[PROMPT]:
Rewrite the items starting at the line that contains "Mbi 500 Shërbime të Dhëna Online (640, 512)" and ending at the line that contains "Evolve Web Studio (420, 2348)", with "Home" changed to "Ballina" and nothing else altered.

[PROVIDED ENTRIES]:
■ ■ ■ ■ ■

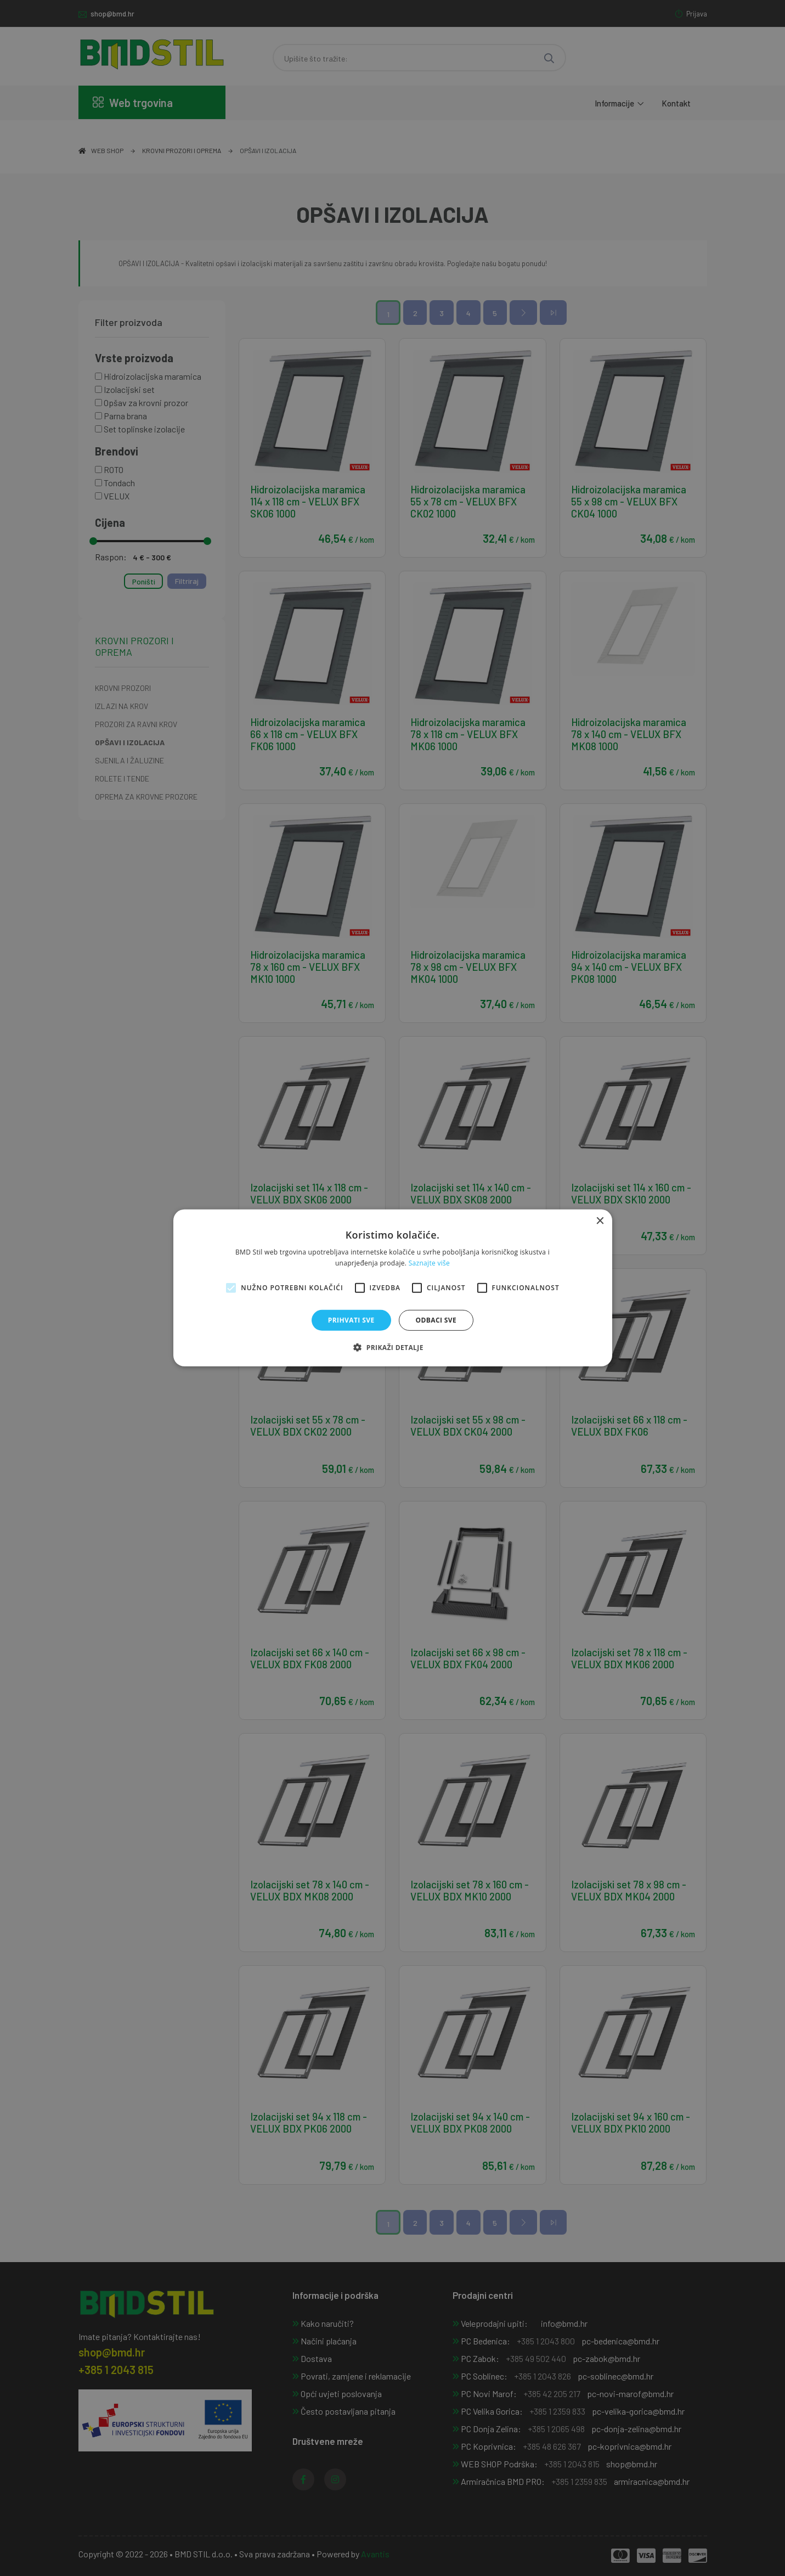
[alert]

■ ■ ■ ■ ■

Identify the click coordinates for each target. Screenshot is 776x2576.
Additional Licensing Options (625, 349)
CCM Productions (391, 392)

■ ■ ■ ■ ■

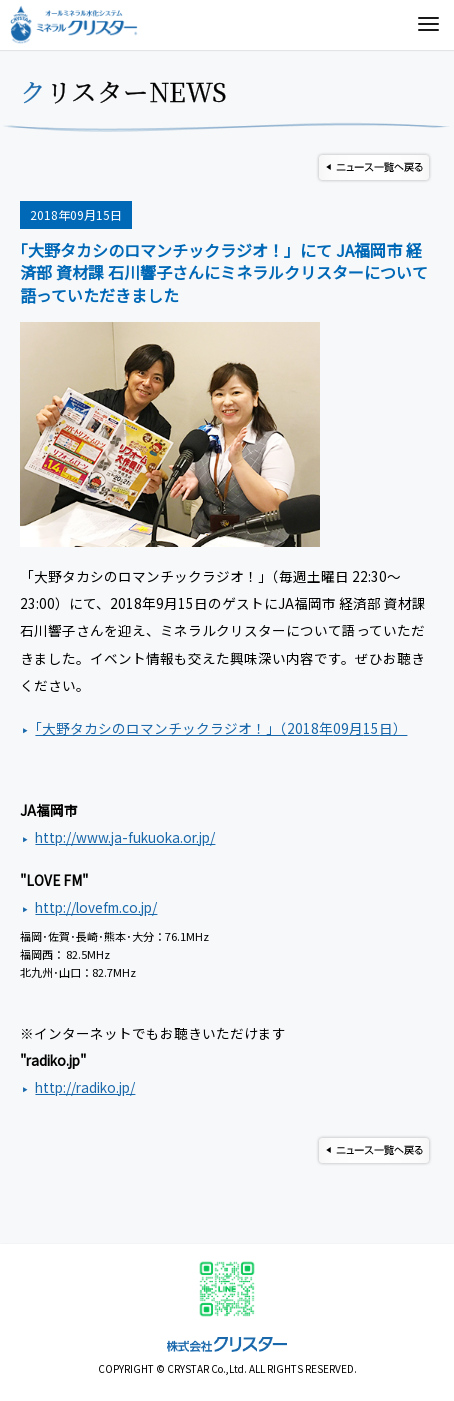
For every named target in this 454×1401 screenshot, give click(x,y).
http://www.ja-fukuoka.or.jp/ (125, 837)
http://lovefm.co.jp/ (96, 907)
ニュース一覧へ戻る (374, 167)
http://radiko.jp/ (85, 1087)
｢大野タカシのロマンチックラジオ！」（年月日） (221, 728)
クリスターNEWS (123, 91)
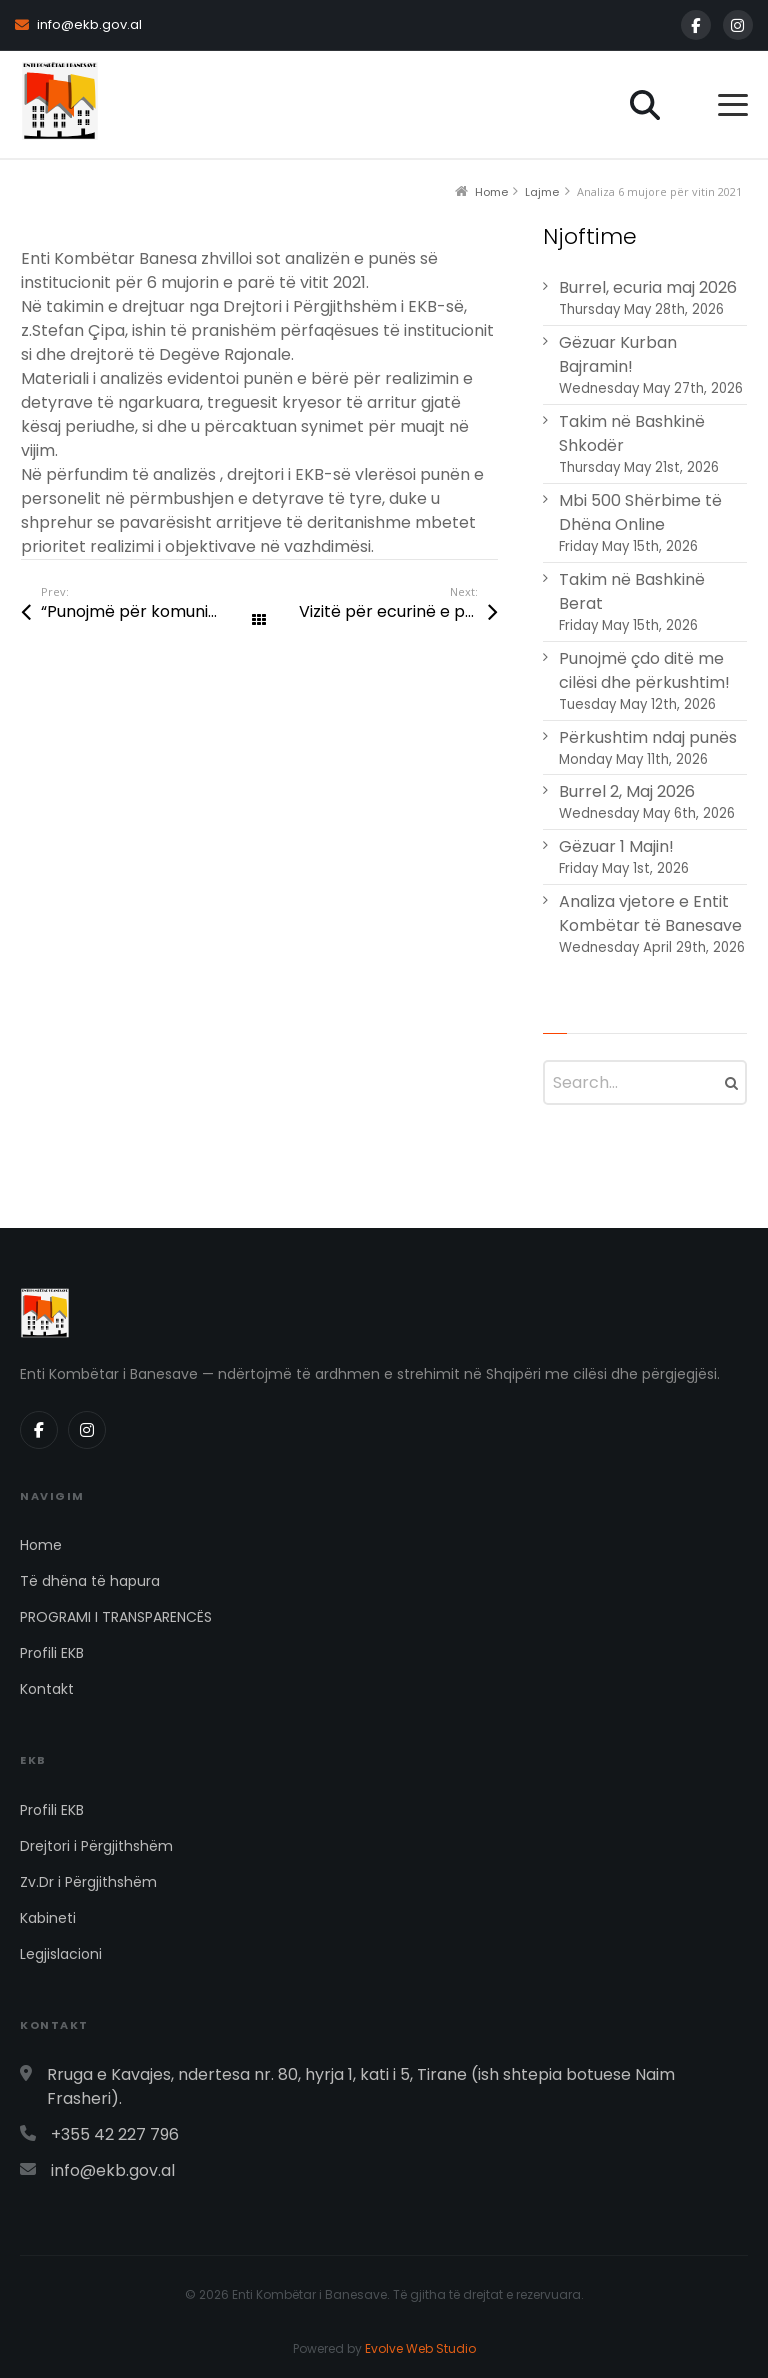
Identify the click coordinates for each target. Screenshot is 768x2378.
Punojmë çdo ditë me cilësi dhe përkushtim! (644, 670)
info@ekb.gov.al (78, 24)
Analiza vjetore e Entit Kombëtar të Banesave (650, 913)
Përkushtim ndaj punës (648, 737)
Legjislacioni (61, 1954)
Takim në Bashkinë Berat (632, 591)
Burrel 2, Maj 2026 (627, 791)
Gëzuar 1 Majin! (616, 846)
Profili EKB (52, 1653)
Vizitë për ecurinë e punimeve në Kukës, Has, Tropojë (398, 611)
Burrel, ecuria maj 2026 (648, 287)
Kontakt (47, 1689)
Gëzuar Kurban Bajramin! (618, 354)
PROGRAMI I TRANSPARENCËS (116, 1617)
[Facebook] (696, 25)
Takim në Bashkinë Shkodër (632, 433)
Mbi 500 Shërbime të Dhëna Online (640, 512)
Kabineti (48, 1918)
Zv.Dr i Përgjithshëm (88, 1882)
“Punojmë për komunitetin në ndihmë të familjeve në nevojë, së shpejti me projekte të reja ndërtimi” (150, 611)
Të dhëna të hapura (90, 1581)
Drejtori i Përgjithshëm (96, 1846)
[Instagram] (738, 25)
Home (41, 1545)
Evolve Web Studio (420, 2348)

■ ■ ■ ■ ■

[COMPLETE RESPONSE]:
Mbi 500 Shërbime të Dhëna Online (640, 512)
Kabineti (48, 1918)
Zv.Dr i Përgjithshëm (88, 1882)
“Punojmë për komunitetin në ndihmë të familjeve në nevojë, së shpejti me projekte të reja ndërtimi” (150, 611)
Të dhëna të hapura (90, 1581)
Drejtori i Përgjithshëm (96, 1846)
[Instagram] (738, 25)
Ballina (41, 1545)
Evolve Web Studio (420, 2348)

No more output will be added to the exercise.